Please understand, many telemedicine companies and Management Services Organizations are new to this nascent telehealth industry and have absolutely no idea what the rules are for doctors and medical record keeping. The doctor can do everything correctly, but a chain is only as strong as its “weakest link.”
Last year, I defended a doctor at the Texas Medical Board, who signed on with a telehealth company, which stored records electronically in the cloud. But nobody told the $12 an hour receptionist this.
When investigators called the telehealth company to ask to review certain medical records, the receptionist looked around the room, and not seeing any, told investigators: “I don’t think we have any medical records here.” ( Notice: When the complaint was filed, It wasn’t the receptionist nor the telehealth platform who ended up before the medical board.)
What needs to be in a medial record? CMS and most states require that records be kept for 7 years in most cases. As to the contents of the records, take a look at 22 TAC 165.1 as a good roadmap (just Google it). MSOs and telemedicine companies must be prepared to produce medical records containing the following:
a) Contents of Medical Record. Regardless of the medium utilized, each licensed physician of the board shall maintain an adequate medical record for each patient that is complete, contemporaneous and legible. For purposes of this section, an “adequate medical record” should meet the following standards:
(1) The documentation of each patient encounter should include:
(A) reason for the encounter and relevant history, physical examination findings and prior diagnostic test results;
(B) an assessment, clinical impression, or diagnosis;
(C) plan for care (including discharge plan if appropriate); and
(D) the date and legible identity of the observer.
(2) Past and present diagnoses should be accessible to the treating and/or consulting physician.
(3) The rationale for and results of diagnostic and other ancillary services should be included in the medical record.
(4) The patient’s progress, including response to treatment, change in diagnosis, and patient’s non-compliance should be documented.
(5) Relevant risk factors should be identified.
(6) The written plan for care should include when appropriate:
(A) treatments and medications (prescriptions and samples) specifying amount, frequency, number of refills, and dosage;
(B) any referrals and consultations;
(C) patient/family education; and
(D) specific instructions for follow up.
(7) Include any written consents for treatment or surgery requested from the patient/family by the physician.
(8) Include a summary or documentation memorializing communications transmitted or received by the physician about which a medical decision is made regarding the patient.
(9) Billing codes, including CPT and ICD-9-CM codes, reported on health insurance claim forms or billing statements should be supported by the documentation in the medical record.
(10) All non-biographical populated fields, contained in a patient’s electronic medical record, must contain accurate data and information pertaining to the patient based on actual findings, assessments, evaluations, diagnostics or assessments as documented by the physician.

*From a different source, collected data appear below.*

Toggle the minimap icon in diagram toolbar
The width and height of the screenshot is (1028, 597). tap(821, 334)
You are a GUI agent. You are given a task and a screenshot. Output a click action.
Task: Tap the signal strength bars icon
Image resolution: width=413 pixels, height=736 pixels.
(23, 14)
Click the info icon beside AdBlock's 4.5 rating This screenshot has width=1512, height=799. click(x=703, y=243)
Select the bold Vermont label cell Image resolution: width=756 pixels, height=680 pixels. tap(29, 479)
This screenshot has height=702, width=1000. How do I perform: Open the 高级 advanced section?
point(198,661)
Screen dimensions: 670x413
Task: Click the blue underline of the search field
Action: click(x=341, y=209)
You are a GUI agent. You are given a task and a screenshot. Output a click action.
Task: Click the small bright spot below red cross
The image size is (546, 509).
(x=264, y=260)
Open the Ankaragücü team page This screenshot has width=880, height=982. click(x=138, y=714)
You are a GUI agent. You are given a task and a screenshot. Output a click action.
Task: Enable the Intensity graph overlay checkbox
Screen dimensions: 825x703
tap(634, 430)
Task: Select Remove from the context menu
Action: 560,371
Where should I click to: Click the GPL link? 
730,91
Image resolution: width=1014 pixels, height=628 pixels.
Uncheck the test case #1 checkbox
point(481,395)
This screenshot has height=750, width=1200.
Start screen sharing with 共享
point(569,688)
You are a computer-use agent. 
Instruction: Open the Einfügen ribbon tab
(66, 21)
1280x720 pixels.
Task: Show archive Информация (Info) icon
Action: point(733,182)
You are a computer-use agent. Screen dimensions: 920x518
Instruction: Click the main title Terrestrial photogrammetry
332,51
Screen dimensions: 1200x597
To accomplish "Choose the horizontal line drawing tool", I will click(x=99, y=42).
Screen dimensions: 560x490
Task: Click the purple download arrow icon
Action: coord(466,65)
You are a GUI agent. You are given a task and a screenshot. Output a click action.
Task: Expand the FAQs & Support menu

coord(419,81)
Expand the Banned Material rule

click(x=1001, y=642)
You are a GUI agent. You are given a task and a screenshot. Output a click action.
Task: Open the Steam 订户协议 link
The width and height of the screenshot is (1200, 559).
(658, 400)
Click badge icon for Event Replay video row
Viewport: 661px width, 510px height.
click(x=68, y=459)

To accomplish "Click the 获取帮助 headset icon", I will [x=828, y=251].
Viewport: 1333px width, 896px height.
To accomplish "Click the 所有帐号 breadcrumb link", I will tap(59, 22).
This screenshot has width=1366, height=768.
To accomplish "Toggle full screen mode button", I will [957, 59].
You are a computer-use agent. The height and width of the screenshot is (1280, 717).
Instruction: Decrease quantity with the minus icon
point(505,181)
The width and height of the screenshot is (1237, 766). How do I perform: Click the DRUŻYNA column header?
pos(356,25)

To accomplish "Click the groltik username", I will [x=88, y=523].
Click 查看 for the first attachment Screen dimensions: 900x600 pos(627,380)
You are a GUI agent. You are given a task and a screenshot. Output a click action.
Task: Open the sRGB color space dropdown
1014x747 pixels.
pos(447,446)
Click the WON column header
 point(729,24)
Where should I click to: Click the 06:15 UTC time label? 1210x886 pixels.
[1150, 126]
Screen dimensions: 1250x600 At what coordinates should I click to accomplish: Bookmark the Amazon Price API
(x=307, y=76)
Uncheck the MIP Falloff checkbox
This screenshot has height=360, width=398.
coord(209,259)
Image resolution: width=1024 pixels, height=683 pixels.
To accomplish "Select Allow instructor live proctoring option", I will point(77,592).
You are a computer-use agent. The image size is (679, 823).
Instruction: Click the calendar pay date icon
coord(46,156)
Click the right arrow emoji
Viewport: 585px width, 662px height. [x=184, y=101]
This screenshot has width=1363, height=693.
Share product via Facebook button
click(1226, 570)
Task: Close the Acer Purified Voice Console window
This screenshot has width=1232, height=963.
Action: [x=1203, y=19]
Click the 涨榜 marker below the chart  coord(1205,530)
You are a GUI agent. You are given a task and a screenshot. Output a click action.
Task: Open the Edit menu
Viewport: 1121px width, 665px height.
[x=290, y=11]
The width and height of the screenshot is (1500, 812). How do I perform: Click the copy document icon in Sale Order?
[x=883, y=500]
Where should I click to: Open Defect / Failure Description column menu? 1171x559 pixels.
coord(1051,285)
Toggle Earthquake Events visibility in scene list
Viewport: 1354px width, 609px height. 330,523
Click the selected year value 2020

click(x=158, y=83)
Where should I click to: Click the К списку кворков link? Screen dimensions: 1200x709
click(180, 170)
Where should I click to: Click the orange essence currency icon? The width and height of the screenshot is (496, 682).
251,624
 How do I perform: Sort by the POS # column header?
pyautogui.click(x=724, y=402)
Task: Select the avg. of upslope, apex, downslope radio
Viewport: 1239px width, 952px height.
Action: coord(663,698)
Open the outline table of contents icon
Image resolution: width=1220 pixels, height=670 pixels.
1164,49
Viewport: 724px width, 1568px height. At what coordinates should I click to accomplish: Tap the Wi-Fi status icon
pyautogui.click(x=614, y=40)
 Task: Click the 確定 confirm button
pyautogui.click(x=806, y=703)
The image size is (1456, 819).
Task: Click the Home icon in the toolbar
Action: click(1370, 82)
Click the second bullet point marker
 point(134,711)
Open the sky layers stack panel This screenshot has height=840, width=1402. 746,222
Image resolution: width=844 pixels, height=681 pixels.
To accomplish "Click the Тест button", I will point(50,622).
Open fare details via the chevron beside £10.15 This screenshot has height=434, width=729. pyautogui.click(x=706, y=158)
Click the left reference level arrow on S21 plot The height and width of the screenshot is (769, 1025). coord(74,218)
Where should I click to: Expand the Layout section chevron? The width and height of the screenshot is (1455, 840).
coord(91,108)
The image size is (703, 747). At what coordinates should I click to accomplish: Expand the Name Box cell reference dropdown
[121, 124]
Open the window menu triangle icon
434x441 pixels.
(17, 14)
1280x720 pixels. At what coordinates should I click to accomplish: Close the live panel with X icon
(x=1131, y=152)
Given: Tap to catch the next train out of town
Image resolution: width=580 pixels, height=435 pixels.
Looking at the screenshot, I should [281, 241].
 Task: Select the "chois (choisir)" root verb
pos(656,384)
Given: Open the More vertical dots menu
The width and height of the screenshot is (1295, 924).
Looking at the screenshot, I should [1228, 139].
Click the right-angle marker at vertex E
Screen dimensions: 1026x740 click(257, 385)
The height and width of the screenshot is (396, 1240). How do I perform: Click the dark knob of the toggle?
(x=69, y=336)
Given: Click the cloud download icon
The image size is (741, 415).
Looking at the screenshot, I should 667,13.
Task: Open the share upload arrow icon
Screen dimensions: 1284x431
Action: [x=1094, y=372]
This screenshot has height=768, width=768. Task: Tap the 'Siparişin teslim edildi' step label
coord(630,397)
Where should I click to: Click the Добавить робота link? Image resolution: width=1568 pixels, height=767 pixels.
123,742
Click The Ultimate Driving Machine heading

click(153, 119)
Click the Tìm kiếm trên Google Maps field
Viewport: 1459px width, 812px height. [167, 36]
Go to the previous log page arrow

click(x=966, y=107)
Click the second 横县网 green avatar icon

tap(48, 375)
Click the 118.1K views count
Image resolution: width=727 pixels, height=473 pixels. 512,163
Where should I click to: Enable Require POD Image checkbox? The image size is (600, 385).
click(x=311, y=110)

(11) Any amendment, supplementation, change, or correction in a medical record not made contemporaneously with the act or observation shall be noted by indicating the time and date of the amendment, supplementation, change, or correction, and clearly indicating that there has been an amendment, supplementation, change, or correction.
(12) Salient records received from another physician or health care provider involved in the care or treatment of the patient shall be maintained as part of the patient’s medical records.
If a telemedicine company or an MSO offers to handle the administration of records, doctors, not laymen, are responsible for complying with the law.